In the name of freedom.

6

BCotSS t1_jec9uny wrote

Sunrise. Just get to another sunrise. It is the only time I am myself. Exhaustion punishes me as I place one foot in front of the other and rise from my bed. You can do this. My reflection looks back at me, skepticism scrawled all over the features of the woman in the mirror. Who was she? I could have sworn I knew her once, yet the old lady looking back at me was not the idealist, social work major fresh from an evening of partying with her friends, all of us convinced we’d save the world. No, the woman looking back at me was set for a day of Linkedin corporate training webinars, looking through resumes of the recently graduated hopefuls, and starting correspondence with “I hope this email finds you well.”

Nothing ever found me well.

At sunrise I was still me. I was not a corporate stooge. I was not a mother of children who only ate half their lunches and came home “starving” from school. At sunrise there was still a chance that this day would be different.

It never was.

It never would be.

It would end the same way all the others did, with me crawling into bed, painted in layers upon layers of expectations. I would drown in all their expectations one day. Pour into me all your concerns, memos, blame for cutting your sandwich the wrong way, guilt for not earning enough, being educated enough, savvy enough to navigate this world I never asked for. Be the receptacle for all their dreams and agendas. What was that? You are tired? Why not just get more sleep? Ha!

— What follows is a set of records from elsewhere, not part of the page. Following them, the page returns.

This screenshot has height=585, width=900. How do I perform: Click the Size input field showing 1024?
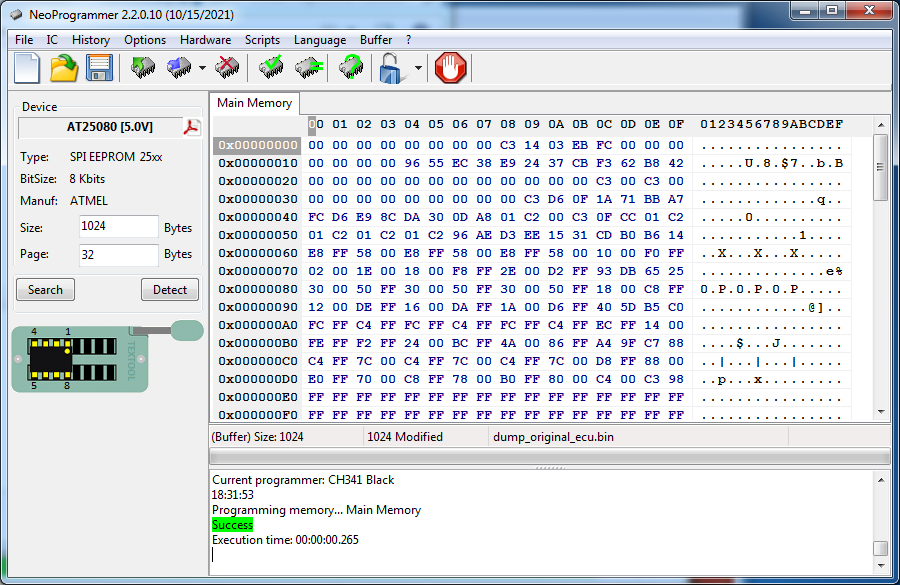pyautogui.click(x=118, y=227)
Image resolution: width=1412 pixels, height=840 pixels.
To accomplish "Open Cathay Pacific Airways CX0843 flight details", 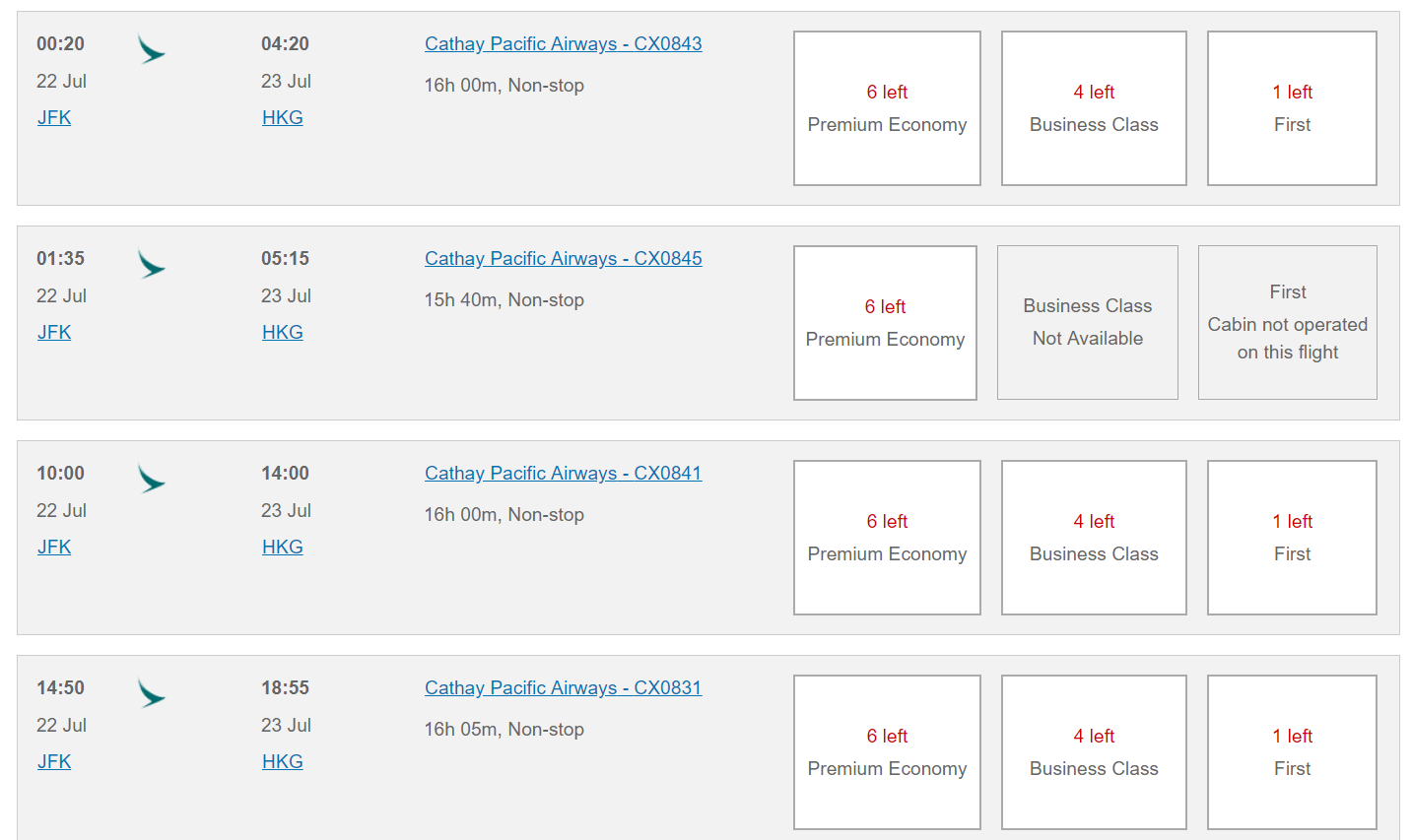I will tap(563, 44).
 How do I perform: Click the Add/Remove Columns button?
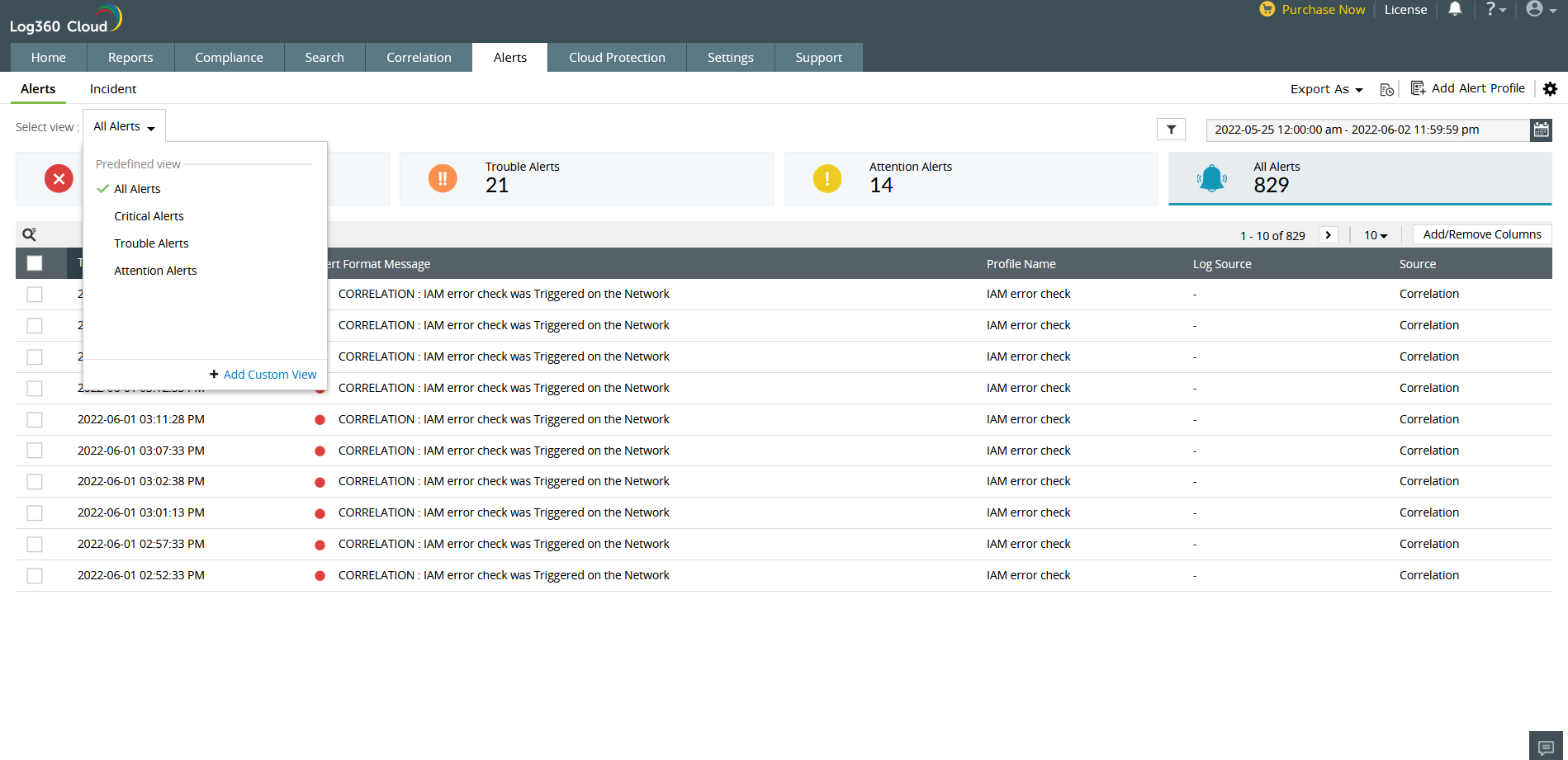click(x=1481, y=234)
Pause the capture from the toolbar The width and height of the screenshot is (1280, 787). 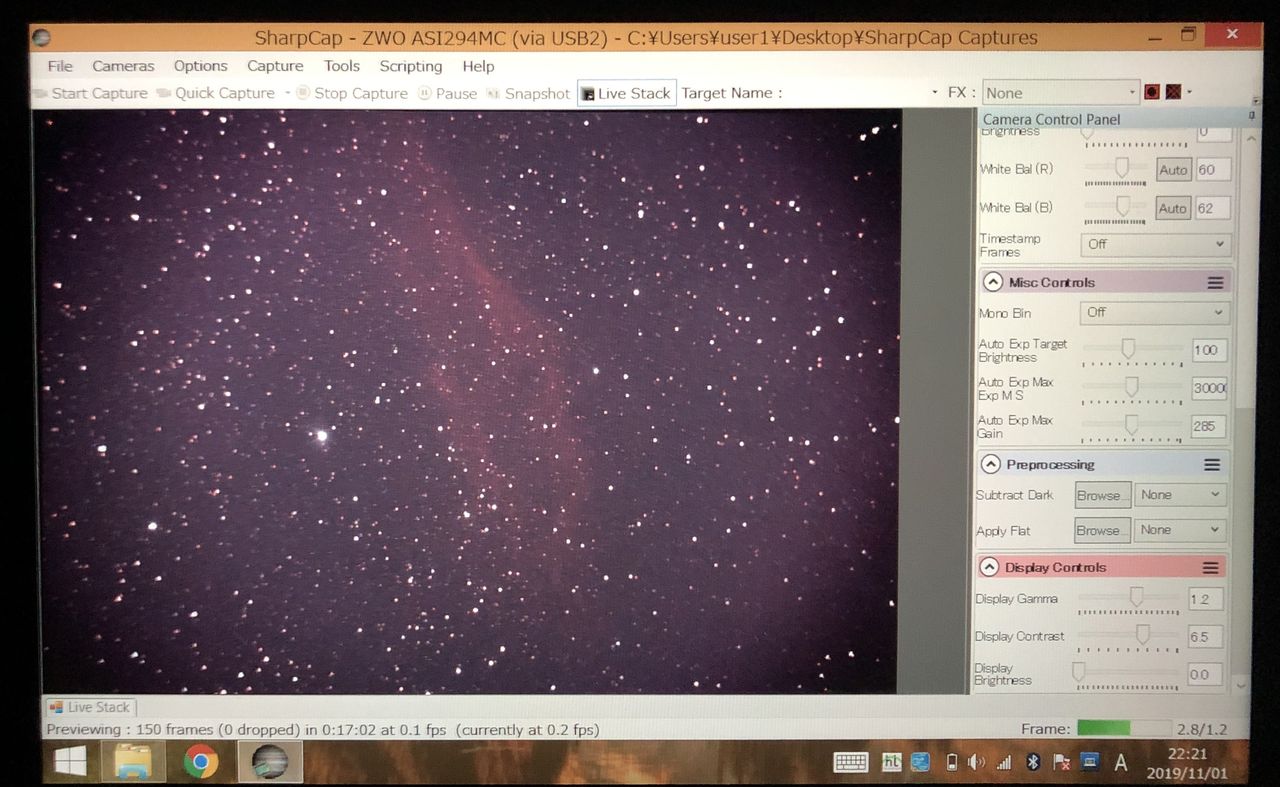pos(447,93)
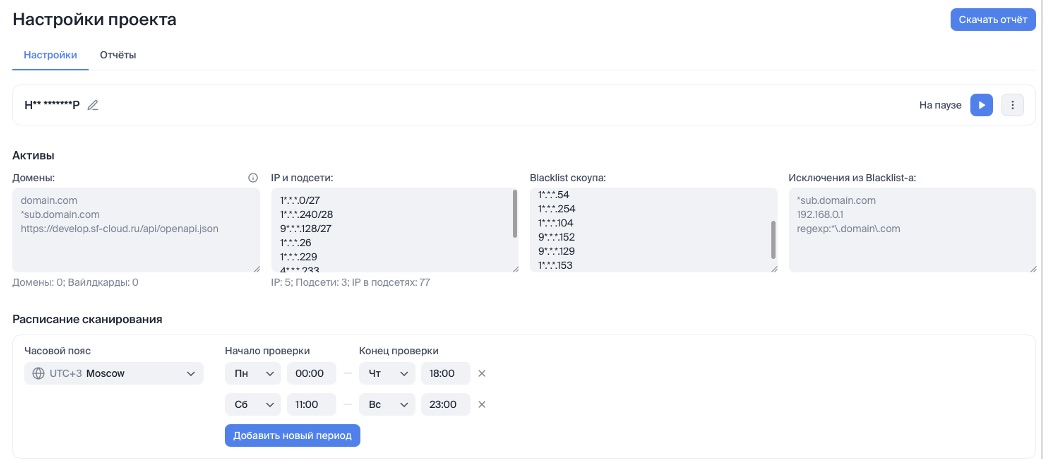The height and width of the screenshot is (459, 1043).
Task: Click the Blacklist скоупа scrollbar
Action: tap(773, 239)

Nose to the grindstone. The American dream will be yours one day. One day the sun will rise and you will bloom into who you should have been all along. You’ve only been playing a character so far. This can’t be your life. This can’t be my life.

I want to go home.

The world will keep turning without you. Who needs you? No one. This sunrise isn’t for you. Blink and you can be replaced. No one would miss you.

Footsteps in the hallway feel like weights settling around my feet, dragging me under. The sun was risen and it was time to start another day.

“Mama?” A small voice and its small little arms wrap around me. One more day. He brings me out of my room. I can do this. One of his small steps at time. I can do this again.

I would do this again. And again. And again.

But one day, the sunrise would be mine.

5

Pope-Francisco t1_jecqvgw wrote

It never occurred to me how much it would hurt to not feed. And not the normal type of feeding, I’ve eaten plenty of food.

At some point, I couldn’t hold in my urges much longer, driving me to search out in the city at night. I went my usual route & found myself a sleeping homeless person. I hunched down & gripped their shoulder. I then began to inhale the sweet invisible thick vapor rising from their head. Once I was finished I left as quick as a came. I hope I didn’t take anything too important to them. Even then, I couldn’t careless after getting my fill. I remembered why I do this, what the costs are if I don’t, if I stopped I wouldn’t even be able to remember that I could do this.